Gig Economy and Failing Colleges Alter Developer Pipeline
It may be true that today’s enterprise data scientists use Python and even Jupyter notebooks for their corporate work, but this is probably because they have been plucked out of academia (which is happening a lot with corporations sniping PhDs out of universities). But as machine learning becomes a more mainstream skill — as evidenced by the number of “boot camps” popping up to teach it — the academic preference for Python and Jupyter notebooks will be superseded by the needs of the enterprise demanding things only Go can provide:
- strong data typing,
- strong data structures with method binding,
- strong native encryption and other libraries,
- easy packaging and distribution,
- procedural paradigm,
- compiled machine code run-time speeds,
- easy to grok concurrency,
- cross-platform compilation,
- DevOps integration,
- cloud serverless deployment.
This will lead to more and more machine learning developers never going to college fulfilling the need.
The pressures of the Gig Economy will further reinforce this influx of talent.
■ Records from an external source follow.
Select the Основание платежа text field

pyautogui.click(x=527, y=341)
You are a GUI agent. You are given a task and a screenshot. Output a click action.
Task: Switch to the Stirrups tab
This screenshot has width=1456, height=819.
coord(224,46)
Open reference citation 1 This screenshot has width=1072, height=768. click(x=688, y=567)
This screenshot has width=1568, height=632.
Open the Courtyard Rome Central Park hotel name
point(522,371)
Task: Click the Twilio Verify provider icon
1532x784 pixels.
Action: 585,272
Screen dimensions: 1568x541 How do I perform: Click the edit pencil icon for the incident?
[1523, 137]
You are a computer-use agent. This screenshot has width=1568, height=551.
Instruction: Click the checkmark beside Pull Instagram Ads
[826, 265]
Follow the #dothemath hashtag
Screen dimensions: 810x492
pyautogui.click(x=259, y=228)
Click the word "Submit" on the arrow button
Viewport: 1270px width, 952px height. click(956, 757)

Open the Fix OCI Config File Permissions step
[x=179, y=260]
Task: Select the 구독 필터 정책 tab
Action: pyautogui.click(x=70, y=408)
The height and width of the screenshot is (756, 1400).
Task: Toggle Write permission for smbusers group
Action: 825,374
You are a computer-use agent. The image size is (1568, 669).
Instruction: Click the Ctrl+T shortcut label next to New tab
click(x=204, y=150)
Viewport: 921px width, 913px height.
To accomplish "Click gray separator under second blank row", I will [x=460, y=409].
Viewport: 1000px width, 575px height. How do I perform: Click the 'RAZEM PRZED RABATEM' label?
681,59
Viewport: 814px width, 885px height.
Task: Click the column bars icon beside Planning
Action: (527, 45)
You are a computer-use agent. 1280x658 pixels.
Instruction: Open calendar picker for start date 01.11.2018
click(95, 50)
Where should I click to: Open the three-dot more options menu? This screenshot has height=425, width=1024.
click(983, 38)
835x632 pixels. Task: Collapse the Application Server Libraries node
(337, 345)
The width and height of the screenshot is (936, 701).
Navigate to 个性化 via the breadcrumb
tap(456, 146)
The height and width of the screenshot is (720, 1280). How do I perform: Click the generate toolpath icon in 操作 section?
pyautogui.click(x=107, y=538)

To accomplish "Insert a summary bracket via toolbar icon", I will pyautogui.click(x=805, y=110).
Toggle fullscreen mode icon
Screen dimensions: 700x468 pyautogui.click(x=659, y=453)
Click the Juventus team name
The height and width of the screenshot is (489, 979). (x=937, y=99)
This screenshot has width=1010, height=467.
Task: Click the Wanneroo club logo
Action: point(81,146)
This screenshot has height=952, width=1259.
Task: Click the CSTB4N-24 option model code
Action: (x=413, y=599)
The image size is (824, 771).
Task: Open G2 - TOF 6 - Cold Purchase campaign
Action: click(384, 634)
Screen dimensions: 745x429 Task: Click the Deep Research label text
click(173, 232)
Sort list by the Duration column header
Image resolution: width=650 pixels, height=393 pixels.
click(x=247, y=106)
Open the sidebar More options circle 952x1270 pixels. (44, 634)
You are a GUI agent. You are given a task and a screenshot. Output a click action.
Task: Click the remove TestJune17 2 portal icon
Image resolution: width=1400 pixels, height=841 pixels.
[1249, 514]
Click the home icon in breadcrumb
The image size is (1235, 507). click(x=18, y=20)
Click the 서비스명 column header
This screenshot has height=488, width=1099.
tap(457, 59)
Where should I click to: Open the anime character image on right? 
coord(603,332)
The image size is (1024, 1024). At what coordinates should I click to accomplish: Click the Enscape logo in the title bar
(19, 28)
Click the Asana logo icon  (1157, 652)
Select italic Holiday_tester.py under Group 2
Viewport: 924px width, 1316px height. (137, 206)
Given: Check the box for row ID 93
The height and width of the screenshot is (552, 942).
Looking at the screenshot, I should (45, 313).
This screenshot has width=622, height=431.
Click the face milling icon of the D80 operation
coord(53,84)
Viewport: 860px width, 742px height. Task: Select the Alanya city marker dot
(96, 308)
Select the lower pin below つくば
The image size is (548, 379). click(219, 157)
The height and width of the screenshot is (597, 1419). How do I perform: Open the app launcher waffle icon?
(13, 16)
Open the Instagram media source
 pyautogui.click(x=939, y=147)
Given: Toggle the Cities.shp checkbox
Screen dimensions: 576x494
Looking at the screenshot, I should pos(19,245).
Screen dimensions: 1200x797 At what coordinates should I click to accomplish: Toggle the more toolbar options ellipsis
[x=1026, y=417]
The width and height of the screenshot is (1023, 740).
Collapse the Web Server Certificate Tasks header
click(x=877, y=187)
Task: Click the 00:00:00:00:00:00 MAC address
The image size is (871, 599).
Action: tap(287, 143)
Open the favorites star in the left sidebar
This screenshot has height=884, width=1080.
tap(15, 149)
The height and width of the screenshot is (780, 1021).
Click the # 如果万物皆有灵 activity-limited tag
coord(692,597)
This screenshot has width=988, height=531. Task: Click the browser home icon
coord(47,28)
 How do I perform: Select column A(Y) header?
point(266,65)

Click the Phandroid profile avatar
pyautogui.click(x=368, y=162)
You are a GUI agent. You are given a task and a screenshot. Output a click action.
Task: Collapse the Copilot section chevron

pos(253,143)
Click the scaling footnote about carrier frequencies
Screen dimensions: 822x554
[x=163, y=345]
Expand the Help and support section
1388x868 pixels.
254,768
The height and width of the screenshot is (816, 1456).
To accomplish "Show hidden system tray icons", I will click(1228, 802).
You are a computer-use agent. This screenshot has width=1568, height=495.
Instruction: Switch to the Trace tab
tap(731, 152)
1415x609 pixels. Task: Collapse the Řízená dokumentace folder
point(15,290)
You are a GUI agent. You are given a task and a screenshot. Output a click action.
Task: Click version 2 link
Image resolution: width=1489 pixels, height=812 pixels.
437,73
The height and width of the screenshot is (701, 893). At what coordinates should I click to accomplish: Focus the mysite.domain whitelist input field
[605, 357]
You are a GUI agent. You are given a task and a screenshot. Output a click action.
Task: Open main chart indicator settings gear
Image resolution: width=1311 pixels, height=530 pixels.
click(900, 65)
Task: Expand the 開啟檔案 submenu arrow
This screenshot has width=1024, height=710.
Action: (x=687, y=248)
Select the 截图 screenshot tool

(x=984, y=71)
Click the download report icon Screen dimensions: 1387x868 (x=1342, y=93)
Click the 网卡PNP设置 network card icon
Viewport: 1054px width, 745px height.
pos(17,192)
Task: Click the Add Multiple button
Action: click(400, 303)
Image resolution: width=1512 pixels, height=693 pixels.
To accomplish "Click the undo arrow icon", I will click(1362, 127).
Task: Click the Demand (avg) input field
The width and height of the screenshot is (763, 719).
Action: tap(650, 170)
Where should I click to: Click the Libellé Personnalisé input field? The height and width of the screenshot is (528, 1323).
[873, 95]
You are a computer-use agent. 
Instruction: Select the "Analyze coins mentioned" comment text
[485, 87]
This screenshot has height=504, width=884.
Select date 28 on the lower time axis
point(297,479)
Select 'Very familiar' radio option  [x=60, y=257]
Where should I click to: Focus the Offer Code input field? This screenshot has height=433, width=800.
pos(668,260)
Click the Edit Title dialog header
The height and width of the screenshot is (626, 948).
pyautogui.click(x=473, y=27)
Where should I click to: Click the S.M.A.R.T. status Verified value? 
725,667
And Gig developers who learn machine learning will prefer Go because it empowers them to develop on other gigs. It will be foolish for a Gig developer to learn only Python.
As colleges continue to crumble enterprises will turn more and more to Gig workers to fulfill their high demand for machine learning — workers who were not trained at a college and who do not have the same biases and bigotry for Python but who are personally motivated to learn skills and languages that will provide the most opportunity in the highly competitive Gig economy.
[One Harvard economist predicts that 50% of all universities will be gone by 2020.]
Object-Oriented Programming is Dead or Dying
The insanity of the 90s and Java’s demise have proven objectively that the rigidity and unnecessary verbosity of object-oriented programming has failed the industry and our world. Astute architects now openly acknowledge this and are moving their enterprises away from OOP approaches.
Go Has Incredible, Capable Momentum
I will never forget starting with Go and finding an entire GnuPG implementation as part of the core library. I would have done just about anything to have that when writing the systems at IBM that collected and stored compliance data from 52,000 servers. Instead the industry practice was to use the
gpg binary itself.
I tell that story because it illustrates the collective minds involved in Go community. They are serious developers creating code for larger enterprise needs and have been from the beginning — Go having been conceived to replace Python and C++ within Google to speed development, compilation, and run time execution.
Every time I wonder if a package is available for something I need it is. And after reading about machine learning libraries it seems this momentum exists as well for Go. Otherwise why would Facebook contribute the Go TensorFlow bindings (among other things).
Go is the Standard Back End Language
I’ve stopped counting how many large enterprises threw out Python and Node for their back end applications. Every single one replaced them with Go.
Python 3.7 Incompatible with TensorFlow
Now is the time to look at Go to replace your enterprise machine learning needs.
Go Supports Distributed Computing, Python Doesn’t
" Go also has support for distributed computing, for which Python needs to depend upon Spark/Hadoop etc."
Go Programmers are Increasing
Because of DevOps and cloud computing more and more developers are learning Go and becoming available for hire by the enterprise. Python programmers might be everywhere at the moment, but businesses have a unique opportunity to invest in their developers learning Go and benefiting their organizations in ways that go far beyond machine learning.
Moreover, having your existing developers learn Go is a great opportunity to weed out your bad developers who either can’t learn a new language or won’t because they don’t put the needs of your company first.